Littérature française

À Michel Déon

 

 

« Se cambia de año, se cambia de sueños, se cambia de aspecto, se cambia de objectivos, se cambia de trabajo. Pero jamás, jamás se cambia de amigos… »

 

 

Je suis retourné à Canyelles Petites. J’avais voulu oublier toutes ces choses qui avaient fait partie de moi. Après tout ce temps, j’avais rêvé de l’Espagne. J’ai fini par admettre qu’il y avait les lieux dont on rêvait et ceux dont on se souvenait. Aujourd’hui, je sais que ce sont parfois les mêmes.

Quand je raconte tout cela à mon fils et à ma fille, ils ne comprennent pas. « Bah quoi ? C’étaient des vacances. »

Nous avions atterri à Perpignan. Il faisait chaud dehors. La voiture avait l’air conditionné. J’avais loué un monospace. J’avais emprunté cet itinéraire si souvent. J’étais descendu avec mes parents. J’avais conduit moi-même. J’étais venu à moto. Une fois, une seule, j’étais venu à Canyelles en stop. De Toulouse. Je m’étais arrêté là-bas chez une étudiante aux Beaux-Arts qui avait une sœur. J’avais dormi avec les deux. Enfin, dormi… Dans leur cuisine, une étagère était remplie de ces mignonnettes d’alcool qu’on distribuait dans les avions. Il y avait une brune et une blonde. Ève et Laurence, tels étaient leurs prénoms. J’aurais pu aller à Canyelles les yeux fermés. Pourtant, des choses me surprenaient encore. J’avais oublié la publicité Sandeman en forme de taureau sur le flanc de la colline, le faux temple aztèque (inca ? jamais su) qui s’élevait à la frontière. Puis ce fut l’autoroute. Quelle sortie fallait- il prendre pour Rosas ? Figueras Nord. « Summer Sunshine » résonnait dans les baffles. Quand le morceau se terminait, ils me demandaient de le remettre. Ils firent ça dix fois de suite. Je n’en pouvais plus. Bouger, quitter Paris leur procurait une excitation palpable. Après l’enregistrement, nous avions traîné dans les boutiques. Clément voulut des magazines spécialisés dans la guitare. L’heure approchait. Dans le hall, une grosse voix nous appela, nous demandant de rejoindre la porte 22. C’était la première fois qu’ils entendaient leurs noms dans le haut-parleur d’un aéroport. Ils étaient tout fiers. Il fallut courir.

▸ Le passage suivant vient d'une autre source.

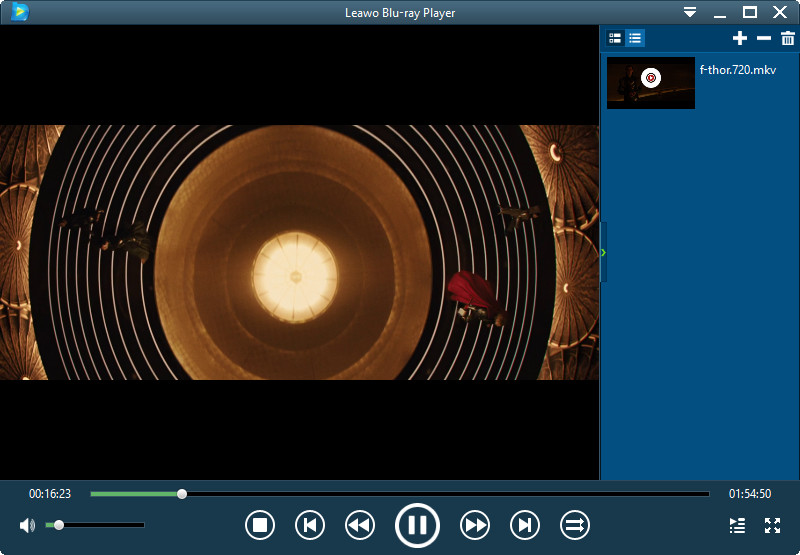Rewind the video
The image size is (800, 555).
(360, 524)
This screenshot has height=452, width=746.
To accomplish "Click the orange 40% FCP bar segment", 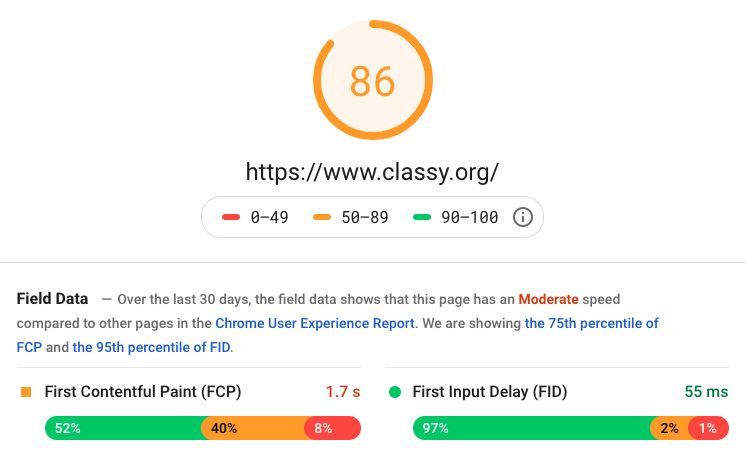I will [253, 428].
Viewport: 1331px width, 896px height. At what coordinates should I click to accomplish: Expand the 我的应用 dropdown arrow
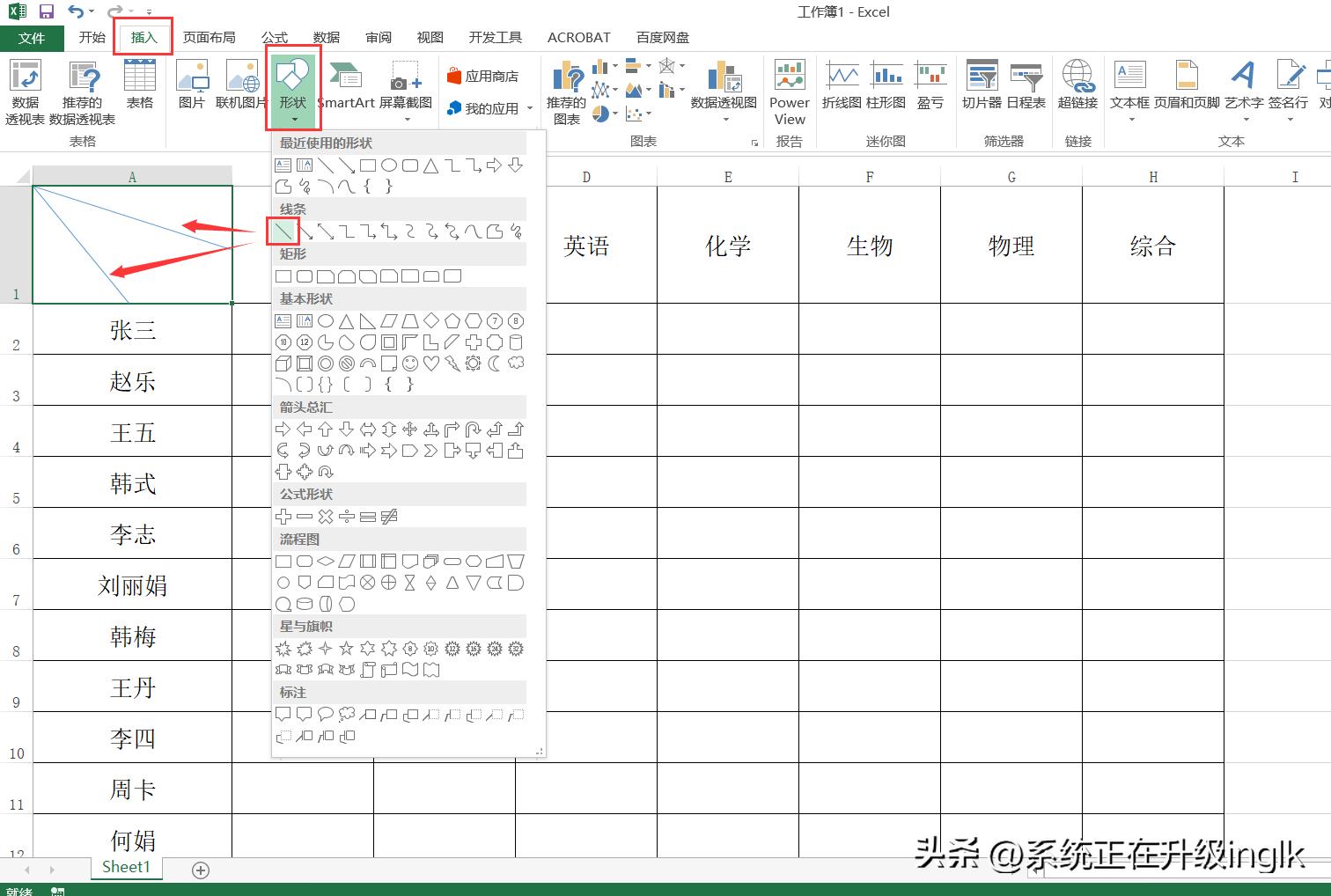530,108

L’auto filait entre les platanes. Sur la route de Terelada, des prostituées guettaient le client au bord du fossé. Il y avait beaucoup de Noires. Des filles de l’Est aussi, paraît-il. Certaines étaient assises sur des chaises en plastique, abritées par un parasol. Elles avaient le sens pratique. À un rond-point, l’une d’elles s’était installée dans un canapé de velours défoncé. Dans l’ensemble, elles n’étaient pas terribles. Elles tapinaient en débardeur et en short au ras des fesses, parmi les oliviers. Nous traversions des vignes. J’ai longé le port de Rosas. Ils avaient planté des palmiers sur la promenade. Une ancre gigantesque gisait sur la digue, mangée par la rouille. Sur le quai, le parking était payant. Berganti, Almadraba, Casa Caliente, les noms n’avaient pas changé, ils étaient toujours là, comme s’ils m’attendaient, comme s’ils savaient que je reviendrais.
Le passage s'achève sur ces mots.